Work to be completed: Reproduce each line from the records that holds "button".

Data to use:
----

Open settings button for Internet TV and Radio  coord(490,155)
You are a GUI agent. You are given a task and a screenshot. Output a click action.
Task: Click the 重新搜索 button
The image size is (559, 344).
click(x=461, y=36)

----

Worked solution:
Open settings button for Internet TV and Radio  coord(490,155)
Task: Click the 重新搜索 button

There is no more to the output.